Pay growth has picked up for the first time in more than a year, according to the latest official figures.
Regular pay grew at a faster-than-expected annual pace of 5.2% between August and October, the Office for National Statistics (ONS) said.
Wages are continuing to increase faster than the price of goods. Analysts say this means the Bank of England is unlikely to cut interest rates when it meets this week.
Other figures suggested the jobs market is continuing to weaken, with job vacancies falling again and a drop in the number of people on payrolls.
The unemployment rate was unchanged at 4.3%, although there are questions over the reliability of the jobs figures from the ONS due to issues with how it gathers the data.
"After slowing steadily for over a year, growth in pay excluding bonuses increased slightly in the latest period driven by stronger growth in private sector pay," said Liz McKeown, director of statistics at the ONS.
Private sector pay grew at an annual pace of 5.4%, the ONS said.
The stronger-than-predicted rise in wages means the Bank of England is expected to keep interest rates unchanged when it meets later this week.
"Today's data release will do little to shift the Bank's focus away from worrying about high inflation to more towards worrying about weak activity and leaves it looking even more likely that the Bank will keep interest rates on hold at 4.75% on Thursday," said Ashley Webb, UK economist at Capital Economics.
The number of job vacancies fell by 31,000 to 818,000 in the September-to-November period, the ONS said, although the total remains above pre-pandemic figures.

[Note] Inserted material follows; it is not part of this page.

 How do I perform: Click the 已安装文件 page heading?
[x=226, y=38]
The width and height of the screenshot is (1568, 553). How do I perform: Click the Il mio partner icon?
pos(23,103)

The ONS also said provisional data indicated that the number of staff on payrolls fell by 35,000 in November 2024.
Many firms have argued the increase in employers National Insurance Contributions announced in the Budget will hit jobs.
At the weekend, the boss of Reed, one of the UK's largest recruitment firms, told the BBC the economy was "cooling", suggesting a recession may be "around the corner".
A separate survey released on Monday indicated that private sector employment December had fallen at the fastest rate for nearly four years.
Work and Pensions Secretary Liz Kendall said: "Today's figures are a stark reminder of the work that needs to be done.
"To get Britain growing again, we need to get Britain working again – so people have good jobs which pay decent wages and offer the chance to progress."